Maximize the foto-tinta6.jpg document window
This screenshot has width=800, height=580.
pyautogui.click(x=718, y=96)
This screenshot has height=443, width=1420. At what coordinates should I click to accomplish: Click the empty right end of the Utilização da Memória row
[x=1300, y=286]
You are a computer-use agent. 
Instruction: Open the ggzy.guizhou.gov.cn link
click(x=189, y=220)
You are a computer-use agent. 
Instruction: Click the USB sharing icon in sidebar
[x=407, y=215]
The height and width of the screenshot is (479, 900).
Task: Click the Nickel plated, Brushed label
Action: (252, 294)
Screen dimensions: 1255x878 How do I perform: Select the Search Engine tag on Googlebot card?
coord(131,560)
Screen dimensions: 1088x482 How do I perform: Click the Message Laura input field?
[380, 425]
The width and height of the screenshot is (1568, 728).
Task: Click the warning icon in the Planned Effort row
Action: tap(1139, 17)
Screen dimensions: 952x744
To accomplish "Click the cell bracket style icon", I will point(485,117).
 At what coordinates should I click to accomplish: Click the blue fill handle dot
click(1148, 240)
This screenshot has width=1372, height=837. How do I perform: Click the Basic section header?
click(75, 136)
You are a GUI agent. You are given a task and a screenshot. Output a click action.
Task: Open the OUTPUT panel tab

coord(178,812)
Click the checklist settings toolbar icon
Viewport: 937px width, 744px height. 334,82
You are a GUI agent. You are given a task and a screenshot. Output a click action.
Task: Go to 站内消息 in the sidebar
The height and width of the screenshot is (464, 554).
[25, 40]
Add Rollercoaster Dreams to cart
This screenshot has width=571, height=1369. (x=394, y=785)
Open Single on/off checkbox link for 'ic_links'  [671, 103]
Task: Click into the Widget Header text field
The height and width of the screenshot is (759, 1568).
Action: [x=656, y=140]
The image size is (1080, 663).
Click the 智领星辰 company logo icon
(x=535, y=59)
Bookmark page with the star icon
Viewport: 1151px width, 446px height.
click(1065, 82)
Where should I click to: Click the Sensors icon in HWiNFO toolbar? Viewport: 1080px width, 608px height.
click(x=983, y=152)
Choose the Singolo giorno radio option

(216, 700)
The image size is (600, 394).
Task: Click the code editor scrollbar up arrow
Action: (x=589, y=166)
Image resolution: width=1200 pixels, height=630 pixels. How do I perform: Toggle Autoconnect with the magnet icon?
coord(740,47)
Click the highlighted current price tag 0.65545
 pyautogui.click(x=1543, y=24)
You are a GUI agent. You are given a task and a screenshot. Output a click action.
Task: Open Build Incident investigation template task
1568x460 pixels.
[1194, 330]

# # # # # # #

• Task prompt: Return the full material exactly.

• Written answer:
Maximize the foto-tinta6.jpg document window
This screenshot has width=800, height=580.
pyautogui.click(x=718, y=96)
This screenshot has height=443, width=1420. At what coordinates should I click to accomplish: Click the empty right end of the Utilização da Memória row
[x=1300, y=286]
You are a computer-use agent. 
Instruction: Open the ggzy.guizhou.gov.cn link
click(x=189, y=220)
You are a computer-use agent. 
Instruction: Click the USB sharing icon in sidebar
[x=407, y=215]
The height and width of the screenshot is (479, 900).
Task: Click the Nickel plated, Brushed label
Action: (252, 294)
Screen dimensions: 1255x878 How do I perform: Select the Search Engine tag on Googlebot card?
coord(131,560)
Screen dimensions: 1088x482 How do I perform: Click the Message Laura input field?
[380, 425]
The width and height of the screenshot is (1568, 728).
Task: Click the warning icon in the Planned Effort row
Action: tap(1139, 17)
Screen dimensions: 952x744
To accomplish "Click the cell bracket style icon", I will point(485,117).
 At what coordinates should I click to accomplish: Click the blue fill handle dot
click(1148, 240)
This screenshot has width=1372, height=837. How do I perform: Click the Basic section header?
click(75, 136)
You are a GUI agent. You are given a task and a screenshot. Output a click action.
Task: Open the OUTPUT panel tab

coord(178,812)
Click the checklist settings toolbar icon
Viewport: 937px width, 744px height. 334,82
You are a GUI agent. You are given a task and a screenshot. Output a click action.
Task: Go to 站内消息 in the sidebar
The height and width of the screenshot is (464, 554).
[25, 40]
Add Rollercoaster Dreams to cart
This screenshot has width=571, height=1369. (x=394, y=785)
Open Single on/off checkbox link for 'ic_links'  [671, 103]
Task: Click into the Widget Header text field
The height and width of the screenshot is (759, 1568).
Action: [x=656, y=140]
The image size is (1080, 663).
Click the 智领星辰 company logo icon
(x=535, y=59)
Bookmark page with the star icon
Viewport: 1151px width, 446px height.
click(1065, 82)
Where should I click to: Click the Sensors icon in HWiNFO toolbar? Viewport: 1080px width, 608px height.
click(x=983, y=152)
Choose the Singolo giorno radio option

(216, 700)
The image size is (600, 394).
Task: Click the code editor scrollbar up arrow
Action: (x=589, y=166)
Image resolution: width=1200 pixels, height=630 pixels. How do I perform: Toggle Autoconnect with the magnet icon?
coord(740,47)
Click the highlighted current price tag 0.65545
 pyautogui.click(x=1543, y=24)
You are a GUI agent. You are given a task and a screenshot. Output a click action.
Task: Open Build Incident investigation template task
1568x460 pixels.
[1194, 330]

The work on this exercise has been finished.